Applying continual learning in a task-free environment has recently been a popular area of research. One approach is task-free memory replay^23,65,66, which stores previously experienced examples in memory and interleaves those examples in future training to mitigate catastrophic forgetting. Maximally Interfered Retrieval⁶⁷ is a task-free replay process that trains variational autoencoders and classifiers by storing the most perturbed examples in replayed memory. Task-free regularization^68,69 is another approach where penalties are applied to changes made to parameters that contribute to the classification of a previous task. ⁶⁴ estimates the importance of each weight to previously experienced classes using memory-aware synapses. The most popular approach in recent research is dynamic architectures, where catastrophic forgetting is avoided by incrementally adding new parameters to avoid overwriting old parameters⁷. expands on the Mixture-of-Experts architecture by applying a Distribution Discriminative Auto-Selector to infer the tasks of examples in the data stream. DYnamic feature space Self-OrganizatioN (DYSON)⁷⁰ updates its architecture when new classes are encountered and then aligns the feature space to fit the new geometry. However, existing dynamic architecture approaches often reduce transfer between tasks as each task contains unique classes, eliminating opportunities for positive transfer between different tasks. We aim to encourage both forward and backwards transfer while deciding on task boundaries.
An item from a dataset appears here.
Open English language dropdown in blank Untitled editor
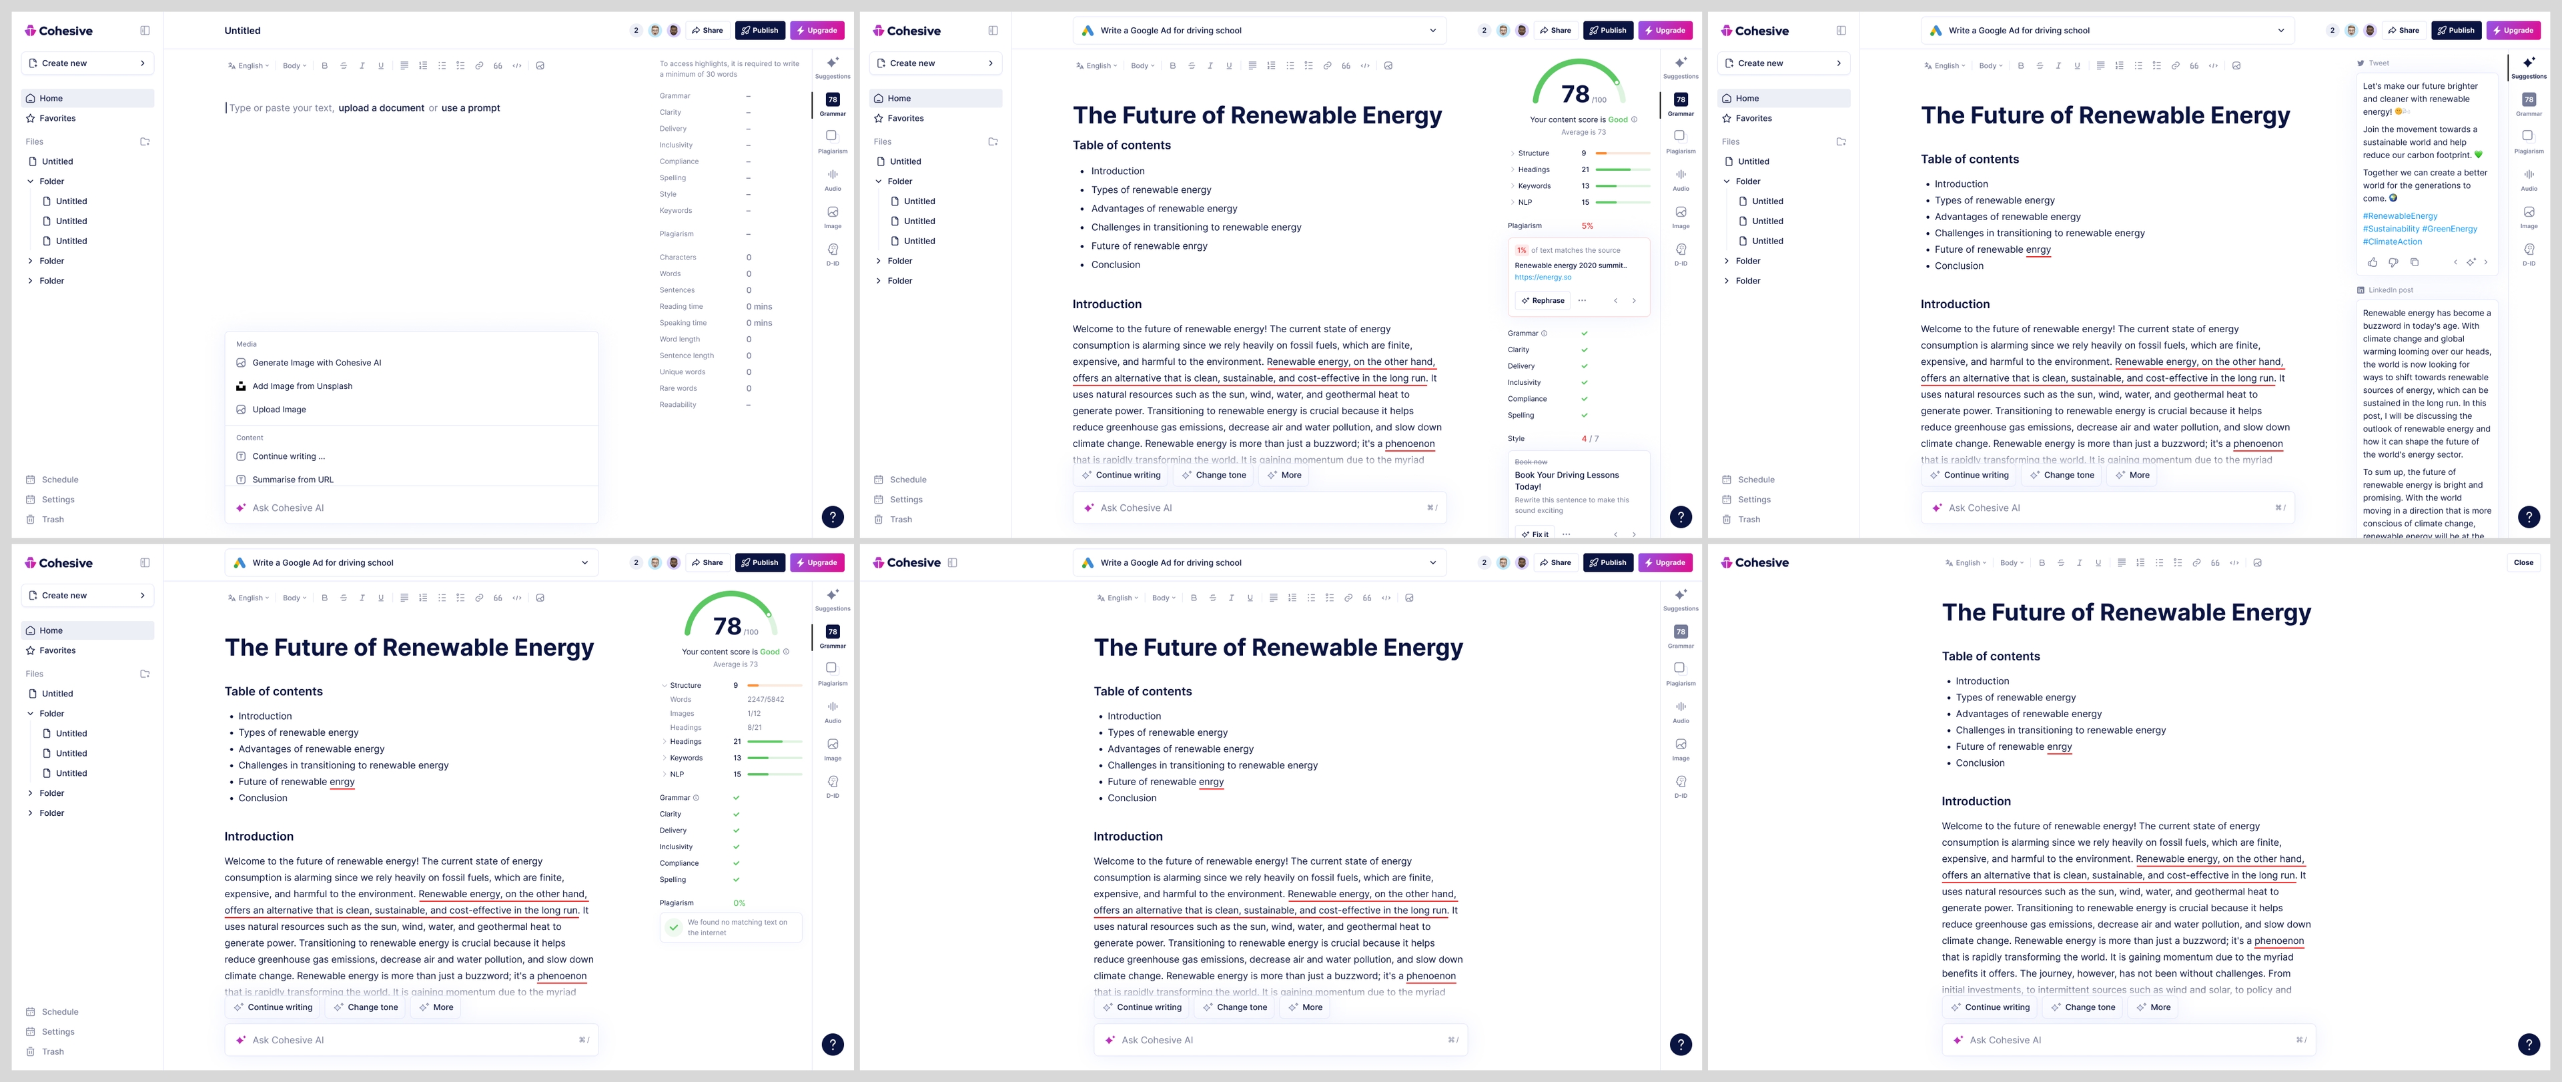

Task similarity is a widely used method for task selection in continual learning, particularly within dynamic architectures such as adapters. By projecting inputs into a shared embedding space, models compute similarity scores against stored representations or centroids to determine the most relevant module or expert. This approach enables task inference without requiring explicit task identifiers. For example⁶¹, utilises embedding similarity for task-conditioned expert selection, while⁷¹ incorporates similarity-based routing in incremental learning frameworks, demonstrating improved adaptability and reduced forgetting. SEDEM²⁷ identifies tasks for existing and new experts by comparing new examples to previously experienced examples stored in a memory buffer, prioritising forward transfer of examples.